Ethiopia Completes Withdrawal of Troops from Somalia

 

Original source: XinhuaNet

BAIDAO, Somalia/ADDIS ABABA, Jan. 26 (Xinhua) -- Somalia and Ethiopia have both confirmed the complete withdrawal of Ethiopia troops from the war-wrecked horn of African nation.

The last Ethiopian soldiers had left their base in the southern Somali town of Baidoa, a senior Somali government official said on Monday.

Baidoa is the seat of the Somali parliament and the last place in the country where the Ethiopian troops remained after two years in the country.

'I can confirm you that there is no single Ethiopian soldier in Baidoa today (Monday) and if what the insurgent forces were fighting was the foreign forces, they have now left the town and I see no reason for further violence,' Mohamed Ibrahim Habsade, a senior Somali cabinet minister, told Xinhua in Baidoa, 245 km southwest of Mogadishu.

He said he is aware that the insurgents, who are now surrounding Baidoa, have been threatening to enter the town since the withdrawal of Ethiopian troops in the early hours of Monday morning.

Habsade revealed that there are indirect talks with the insurgents for a peaceful resolution of the standoff, saying that local elders are mediating between the two sides.

Meanwhile, Ethiopia confirmed on Sunday that it had withdrawn all of its troops from Somalia.

Bereket Simon, head of the newly-established Government Communication Affairs Office, told journalists that the country's defense force had been fully withdrawn from Somalia after successfully completing its mission in that country.

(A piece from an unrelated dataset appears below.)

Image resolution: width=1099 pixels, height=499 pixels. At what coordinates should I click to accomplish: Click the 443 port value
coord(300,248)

The official Ethiopian news agency reported on Sunday that the Ethiopian forces, who left the Somali southern town of Baidoa, had arrived at the Ethiopian border town of Dolo.

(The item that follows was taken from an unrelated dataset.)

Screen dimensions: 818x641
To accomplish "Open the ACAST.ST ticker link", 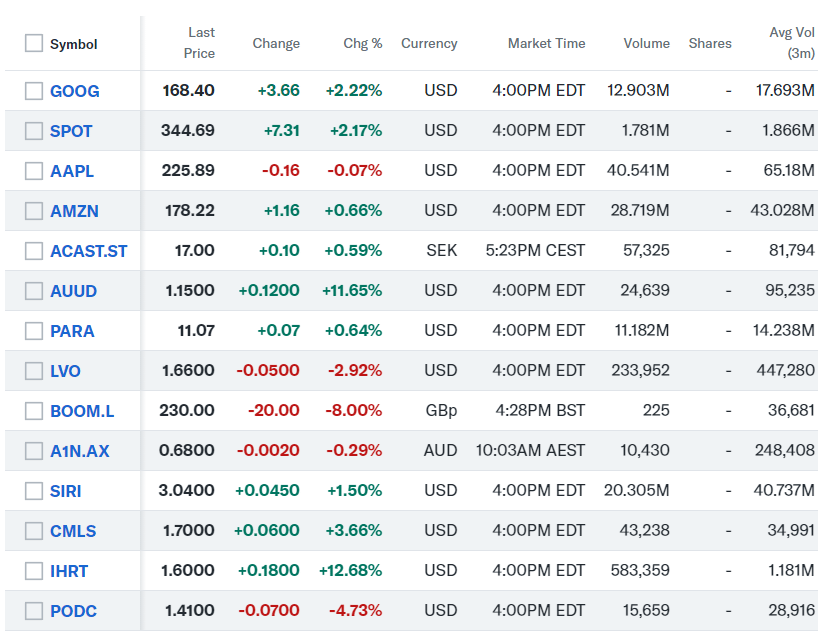I will (89, 251).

The Ethiopian troops crossed over to Somalia to prop up the Somali transitional government and crush the Islamists who were in control in most of the southern and central regions in the second half of 2006.

In Somalia, spokesman for Al-Shabaab Sheik Muqtar Robow Abu Mansuur, has said following the withdrawal of the Ethiopian troops, his fighters, who control now most of the villages and towns around Baidoa, will 'peacefully take over the town' which is guarded by small number of local militia and Somali government forces.

The local militias and Somali government forces in battle wagons can be seen protecting government targets and taking positions around the town in preparation for a possible assault from the insurgents.

'If the militias and the government forces in the town try to resist we will kill them all but if they do not fight us we have nothing against them,' Abu Mansuur told reporters in Baidoa by phone.

Al-Shabaab, which is listed by the United States as a terrorist organization and opposes the peace deal with the government by another insurgent faction, controls large swathes of territory in the south and center of the country.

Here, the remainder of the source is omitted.